Recorded data:

========

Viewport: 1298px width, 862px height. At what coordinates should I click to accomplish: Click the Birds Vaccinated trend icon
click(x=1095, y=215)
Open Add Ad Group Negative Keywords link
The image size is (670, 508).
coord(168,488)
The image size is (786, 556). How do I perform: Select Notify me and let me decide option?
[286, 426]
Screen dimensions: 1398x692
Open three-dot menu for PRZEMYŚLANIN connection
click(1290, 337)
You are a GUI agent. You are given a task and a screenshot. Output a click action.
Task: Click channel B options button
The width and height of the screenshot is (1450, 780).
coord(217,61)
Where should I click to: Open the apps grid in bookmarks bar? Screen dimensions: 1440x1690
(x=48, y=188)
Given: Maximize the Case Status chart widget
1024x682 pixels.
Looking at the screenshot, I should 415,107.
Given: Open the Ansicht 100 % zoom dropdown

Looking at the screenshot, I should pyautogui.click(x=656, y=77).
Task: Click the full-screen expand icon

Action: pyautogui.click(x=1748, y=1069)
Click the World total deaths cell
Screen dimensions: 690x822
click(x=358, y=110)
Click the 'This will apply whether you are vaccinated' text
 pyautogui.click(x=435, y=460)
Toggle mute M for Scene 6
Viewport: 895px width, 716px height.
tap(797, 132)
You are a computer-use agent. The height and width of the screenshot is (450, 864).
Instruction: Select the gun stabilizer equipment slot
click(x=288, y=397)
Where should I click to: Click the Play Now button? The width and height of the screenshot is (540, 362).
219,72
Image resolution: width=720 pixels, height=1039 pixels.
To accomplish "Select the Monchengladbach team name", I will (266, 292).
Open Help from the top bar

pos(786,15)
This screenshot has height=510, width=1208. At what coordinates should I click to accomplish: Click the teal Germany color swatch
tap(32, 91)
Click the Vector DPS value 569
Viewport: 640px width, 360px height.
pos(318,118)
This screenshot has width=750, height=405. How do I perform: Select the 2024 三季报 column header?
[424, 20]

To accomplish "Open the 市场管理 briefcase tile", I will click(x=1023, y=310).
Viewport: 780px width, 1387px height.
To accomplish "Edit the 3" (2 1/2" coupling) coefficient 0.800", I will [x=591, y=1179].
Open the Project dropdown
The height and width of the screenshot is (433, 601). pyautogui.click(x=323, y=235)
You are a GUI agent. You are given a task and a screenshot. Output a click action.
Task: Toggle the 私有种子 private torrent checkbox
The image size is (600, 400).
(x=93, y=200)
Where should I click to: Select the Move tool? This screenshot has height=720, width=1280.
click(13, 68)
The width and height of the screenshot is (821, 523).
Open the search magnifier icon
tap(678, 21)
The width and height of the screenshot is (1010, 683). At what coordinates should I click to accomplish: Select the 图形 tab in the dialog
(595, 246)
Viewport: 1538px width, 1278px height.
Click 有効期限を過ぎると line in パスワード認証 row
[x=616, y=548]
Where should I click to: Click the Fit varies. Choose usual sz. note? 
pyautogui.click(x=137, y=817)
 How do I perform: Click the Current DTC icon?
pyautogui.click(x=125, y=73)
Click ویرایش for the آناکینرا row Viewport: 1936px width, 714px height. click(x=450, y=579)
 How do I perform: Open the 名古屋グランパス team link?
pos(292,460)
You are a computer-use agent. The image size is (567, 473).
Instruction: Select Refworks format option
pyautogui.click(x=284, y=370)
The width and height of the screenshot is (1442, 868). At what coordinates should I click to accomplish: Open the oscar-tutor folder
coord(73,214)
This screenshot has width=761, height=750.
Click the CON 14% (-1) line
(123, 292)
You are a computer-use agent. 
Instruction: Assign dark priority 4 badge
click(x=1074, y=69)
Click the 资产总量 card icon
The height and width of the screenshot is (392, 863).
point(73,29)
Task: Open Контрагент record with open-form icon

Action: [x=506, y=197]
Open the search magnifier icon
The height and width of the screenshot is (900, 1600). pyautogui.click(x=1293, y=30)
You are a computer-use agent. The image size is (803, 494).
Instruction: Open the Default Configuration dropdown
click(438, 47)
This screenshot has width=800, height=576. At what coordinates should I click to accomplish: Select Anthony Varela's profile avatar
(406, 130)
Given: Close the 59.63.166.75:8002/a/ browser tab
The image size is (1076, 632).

========

▶ What to do:
Look through the records and gather every line containing "computer".

▶ Your solution:
You are a computer-use agent. The height and width of the screenshot is (450, 864).
You are a computer-use agent. The image size is (567, 473).
You are a computer-use agent. 
You are a computer-use agent. The image size is (803, 494).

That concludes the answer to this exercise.